Menjalani kehidupan sebagai seorang istri dalam pernikahan kontrak ini, nyatanya tidak terlalu sulit seperti yang dibayangkan sebelumnya. Aurora hanya perlu mencoba untuk menjaga jarak dengan Kael—karena masih memikirkan tentang foto ibunya yang ia temukan di laci bawah lemari buku.
Sebenarnya itu bukan hal yang besar bagi Aurora. Sejujurnya ia tak memiliki emosi untuk itu. Keberadaan ibunya hanya sebatas mengetahui bahwa ia lahir dari rahim wanita bernama Isabelle Lambert, dan setelah itu… ia bahkan tak pernah mendapatkan kasih sayangnya.
Isabelle Lambert menikah dengan Matthew Vallen karena sebuah kesalahan. One night stand, dan harus menikah karena mengandung dirinya. Selebihnya, Isabelle tak pernah mencintai Matthew.
Benci?
Well, Aurora bohong jika mengatakan tidak pernah membenci ibunya. Apalagi ketika di masa remaja, ia mengetahui bahwa Isabelle meninggalkan dirinya dan suaminya karena seorang pria yang datang tiba-tiba di kehidupannya, lalu mereka menjalin cinta terlarang yang sangat kuat dan berbahaya.
Semenjak itu, Aurora tak pernah memikirkan tentang ibunya. Kenapa dan bagaimana Isabelle mampu melakukan semua itu padanya, telah diganti dengan kalimat penutup yang membuatnya berhasil tidak pernah mempertanyakan hal itu lagi.
‘Aurora ditakdirkan lahir melalui rahimnya, tapi tidak untuk perhatian dan kasih sayangnya.
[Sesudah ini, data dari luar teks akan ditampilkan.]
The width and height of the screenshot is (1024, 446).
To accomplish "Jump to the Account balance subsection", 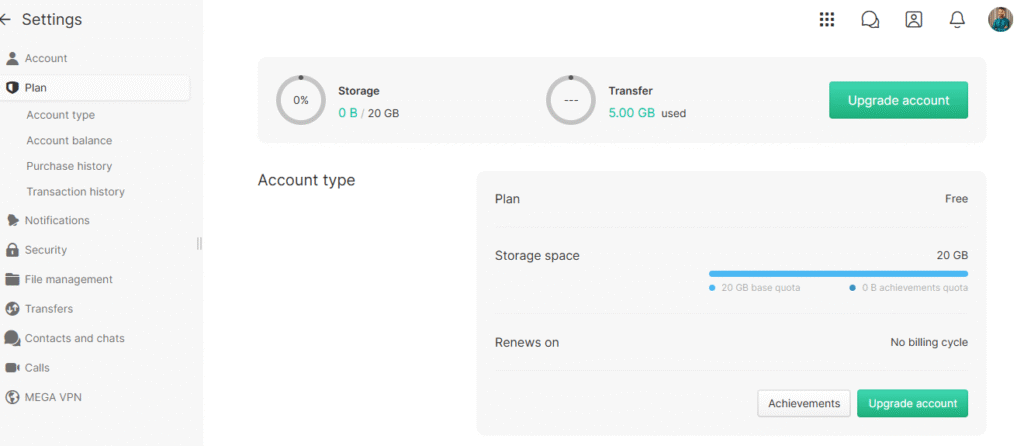I will (x=69, y=140).
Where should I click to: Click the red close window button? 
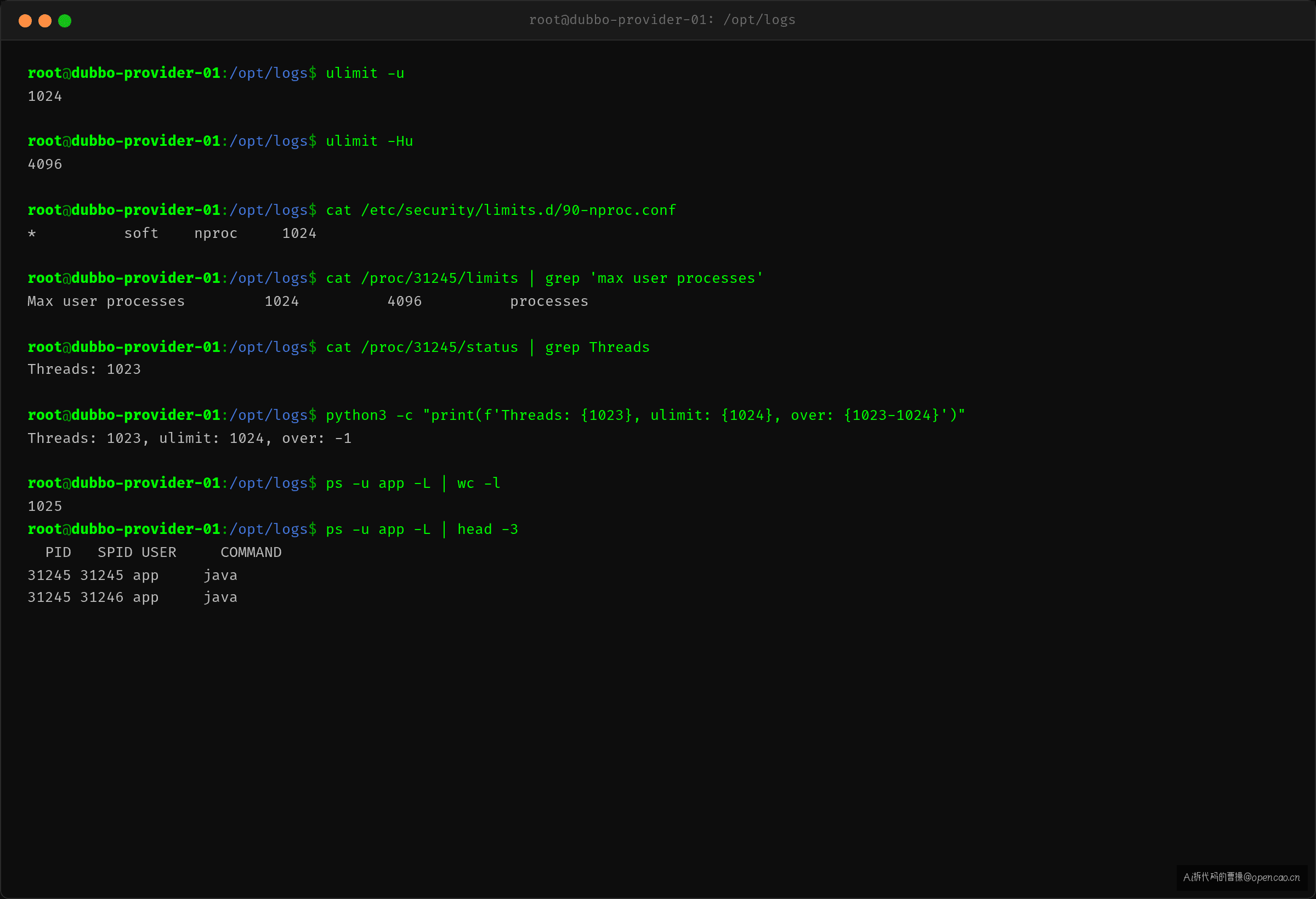[25, 21]
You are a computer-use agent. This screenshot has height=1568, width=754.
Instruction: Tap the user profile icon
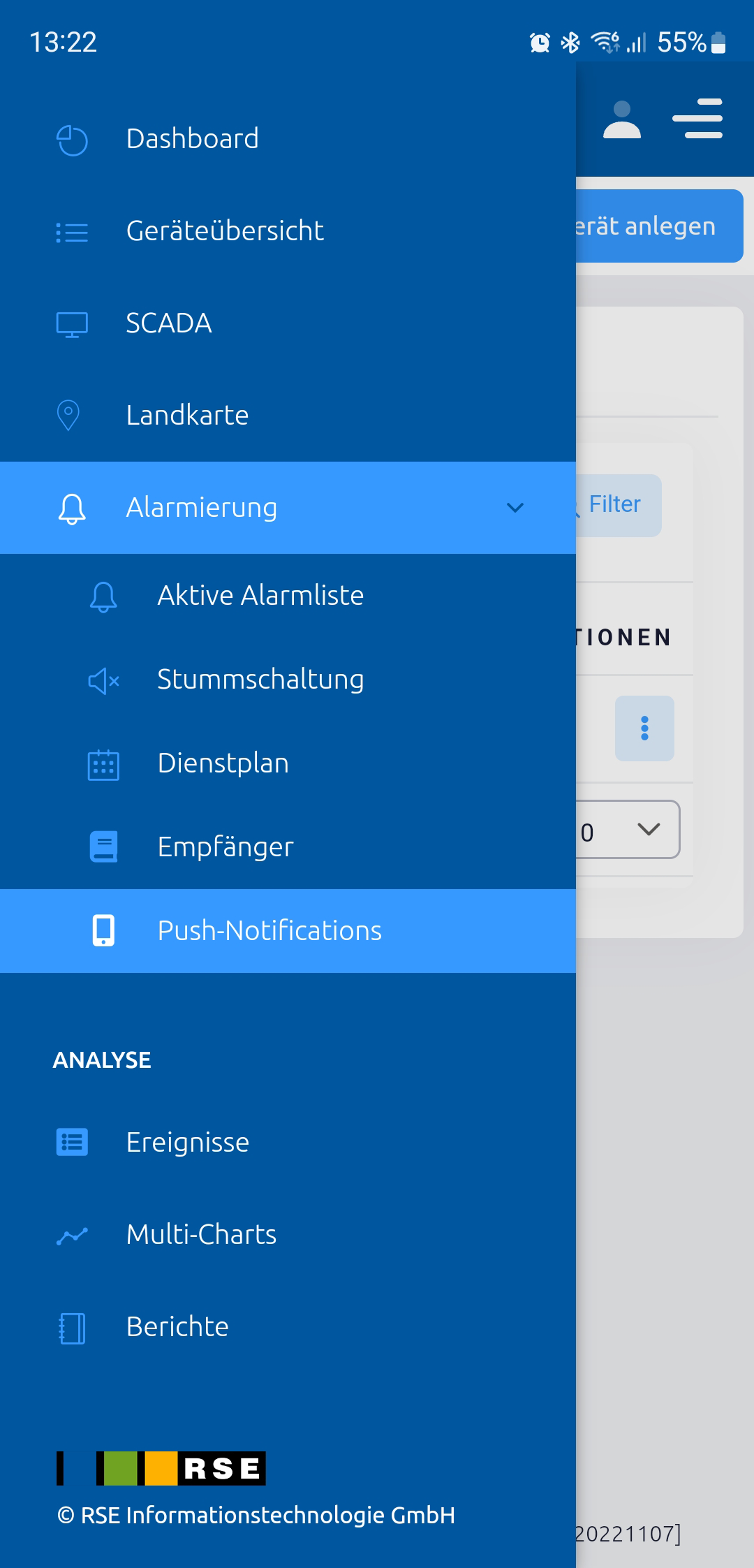(622, 119)
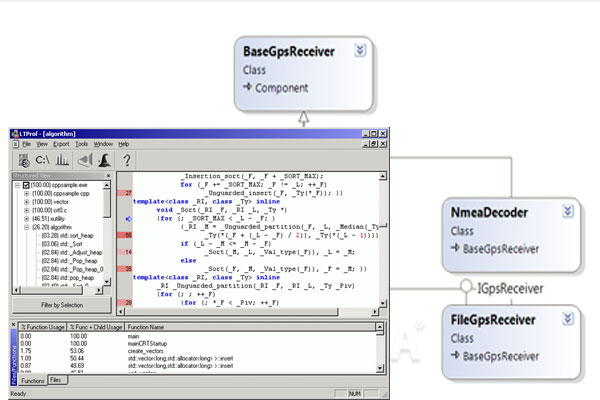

Aurora hanyalah hadiah dari semesta untuk Matthew Vallen, bukan untuk Isabelle Lambert.’
Setelah melakukan afirmasi itu hampir satu tahun, ia berhasil melepaskan semua ikatan emosional pada Isabelle yang tak pernah terbalas.
Dan sekarang, ia hanya takut Kael mengetahui siapa dirinya sebenarnya—putri dari perusak rumah tangga orang tuanya—lalu membatalkan pernikahan ini, dan akhirnya ia kehilangan hak untuk apartemen yang telah dijanjikan oleh pria itu. Jika sampai itu terjadi, berarti ia harus siap-siap ditendang dari penthouse ini, dan saat itu juga… ia akan resmi menjadi gelandangan muda yang mengenaskan.
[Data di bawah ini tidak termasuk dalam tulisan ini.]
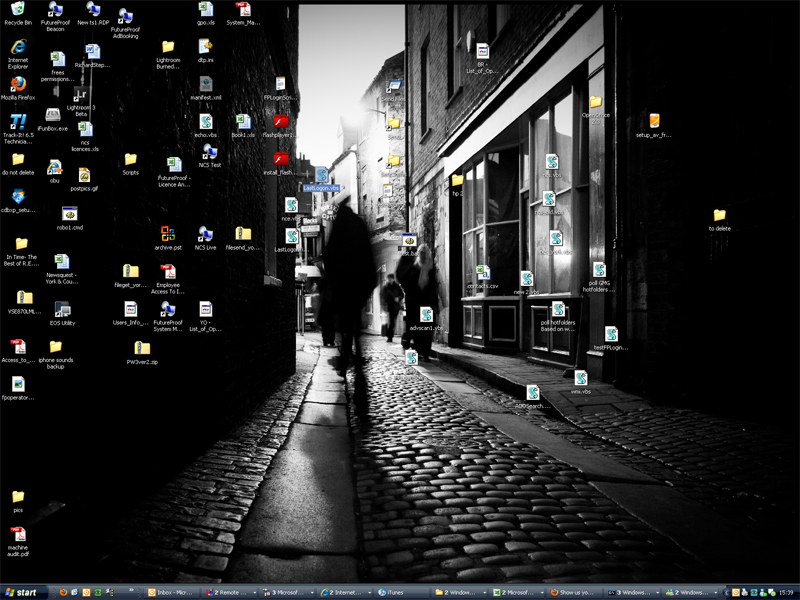800x600 pixels.
Task: Launch Internet Explorer from the desktop
Action: pyautogui.click(x=18, y=47)
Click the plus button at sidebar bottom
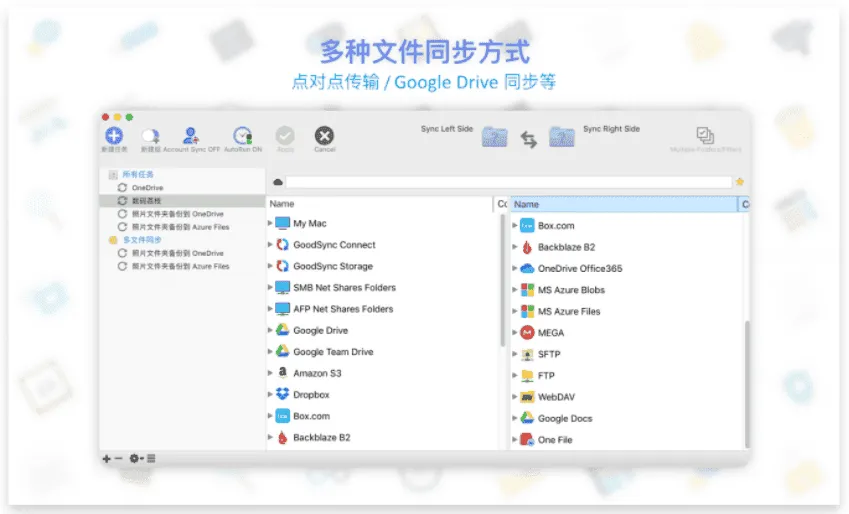Viewport: 849px width, 514px height. 106,458
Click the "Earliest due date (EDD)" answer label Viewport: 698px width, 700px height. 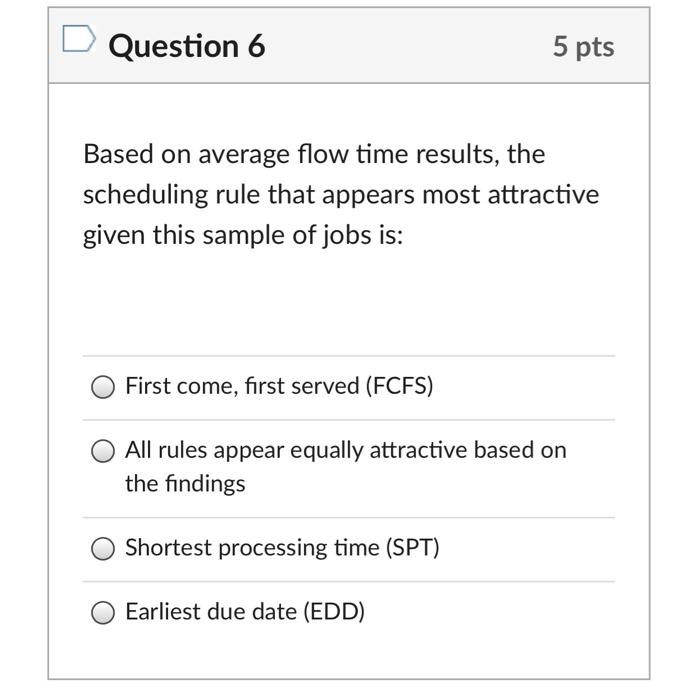(245, 612)
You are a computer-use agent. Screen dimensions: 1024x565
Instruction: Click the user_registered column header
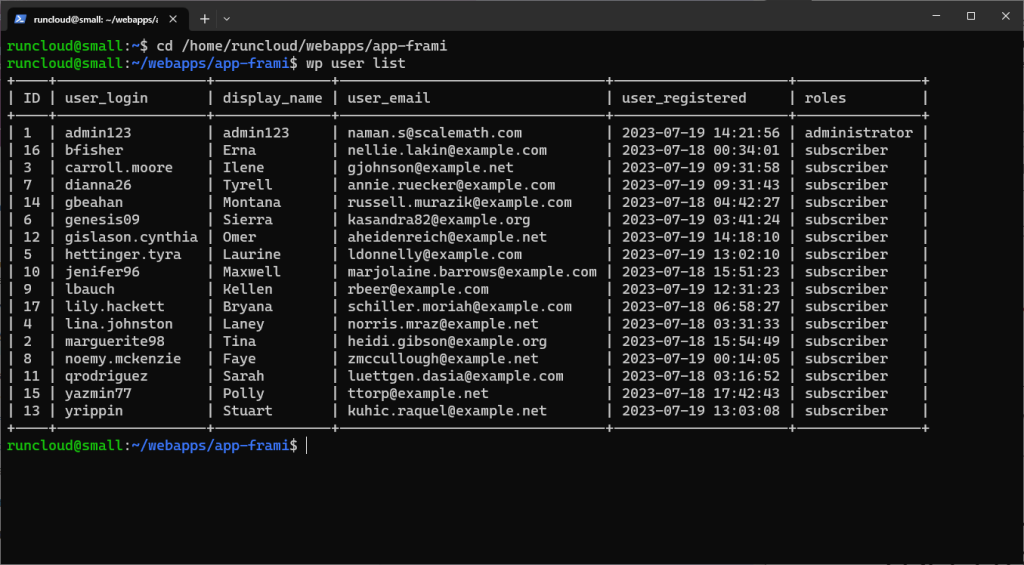tap(684, 98)
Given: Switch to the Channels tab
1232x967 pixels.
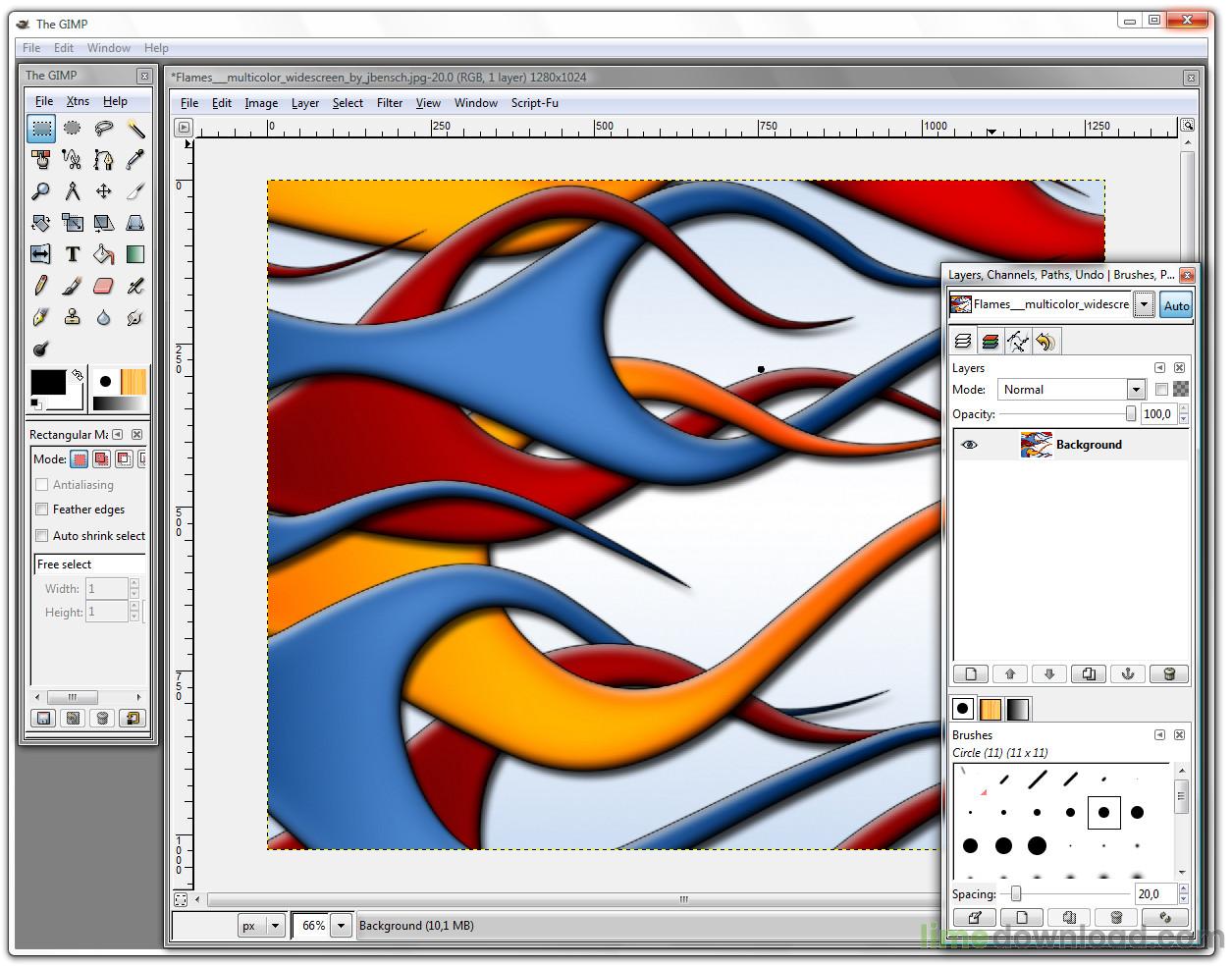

Yah, setidaknya ia tak lagi memiliki beban utang. Namun tetap saja, Aurora tak ingin mau menjadi gelandangan.
Ketika memikirkan hal itu untuk pertama kalinya, ia sadar bahwa harga dirinya telah mati karena tuntutan hidup. Ia mulai bersiap realistis, persetan dengan harga diri. Nyatanya, ia bahkan menandatangani kontrak itu dan menikah dengan Kael.
Setelah malam itu—ketika menemukan foto ibunya—dan malam sebelumnya ketika ia menindih Kael dalam insiden mati lampu itu, Aurora memutuskan untuk menjaga jarak. Selain takut Kael menendangnya keluar, ia juga merasa canggung tiap mengingat napas lembut pria itu yang menerpa tengkuknya.
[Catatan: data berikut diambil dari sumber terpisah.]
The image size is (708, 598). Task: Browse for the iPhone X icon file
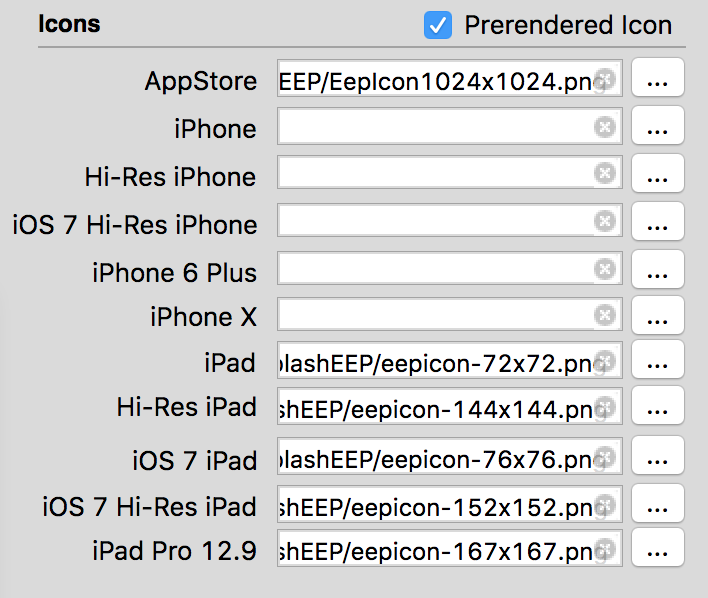click(657, 316)
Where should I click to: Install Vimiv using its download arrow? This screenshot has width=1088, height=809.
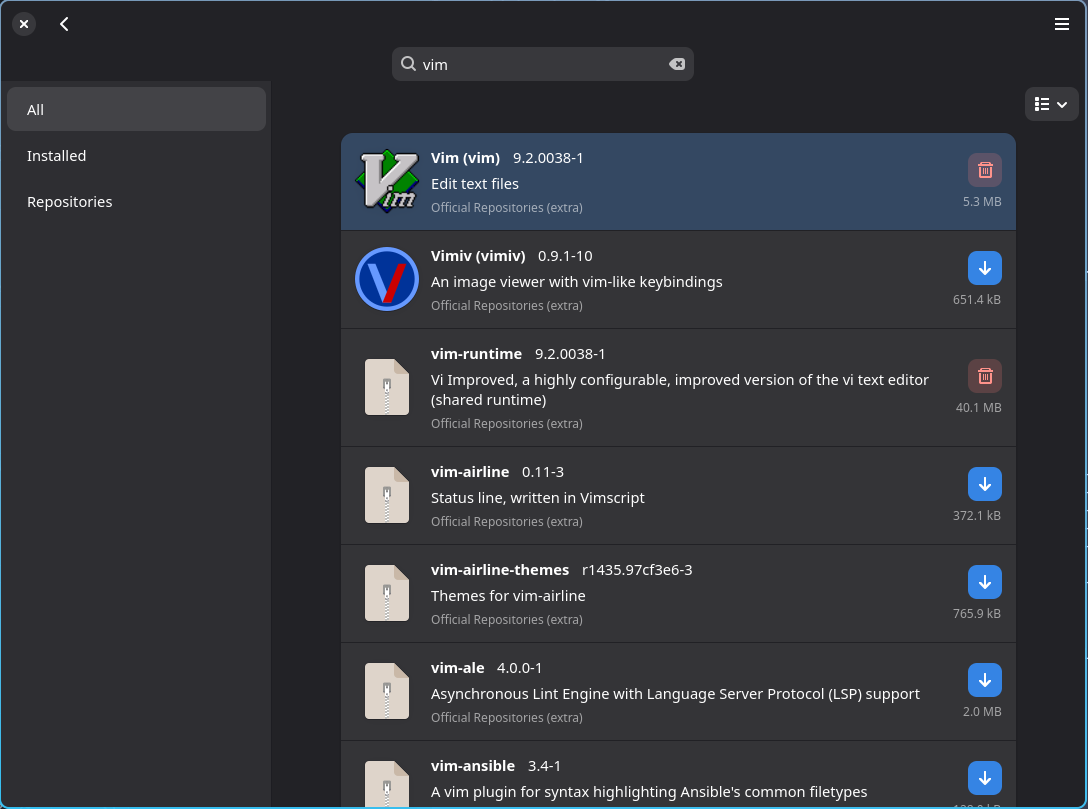(984, 268)
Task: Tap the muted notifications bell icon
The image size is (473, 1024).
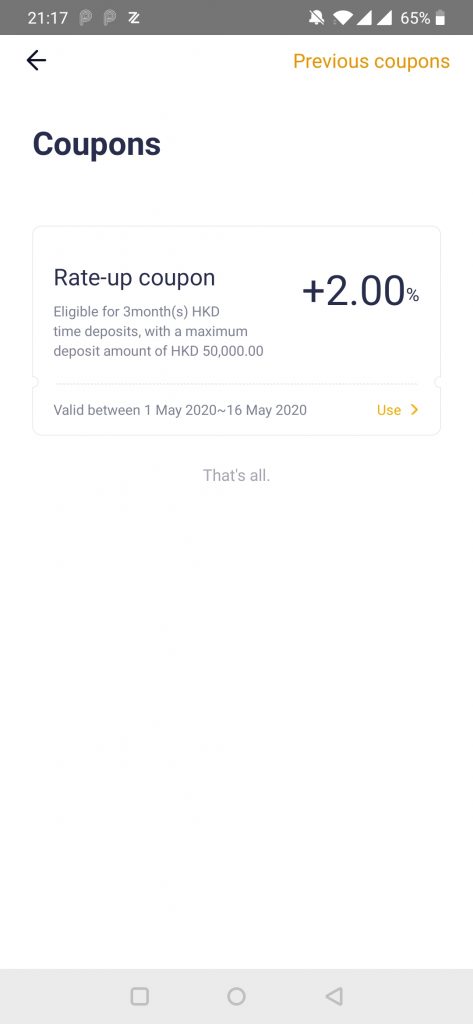Action: (x=316, y=18)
Namun masalahnya, rencana briliannya itu tampaknya tidak berjalan dengan sempurna. Semakin ia menjaga jarak dengan Kael, semakin pula ia terlibat dengan pria itu secara tak sengaja. Well, sepenuhnya itu bukanlah sebuah kebetulan, karena bagaimanapun juga, mereka tinggal satu atap. Rencana Aurora itu sudah jelas gagal dari awal.
Wanita itu, dengan naifnya berusaha untuk mengamankan posisinya, tanpa tahu bahwa keberadaannya di sisi Kael adalah satu rencana pria itu untuk membalas dendam atas perbuatan Isabella Lambert di masa lalu.
“Kau yakin dia menemukan foto itu?” Kael mendongak, memperhatikan Luther setelah membaca satu dokumen pekerjaannya.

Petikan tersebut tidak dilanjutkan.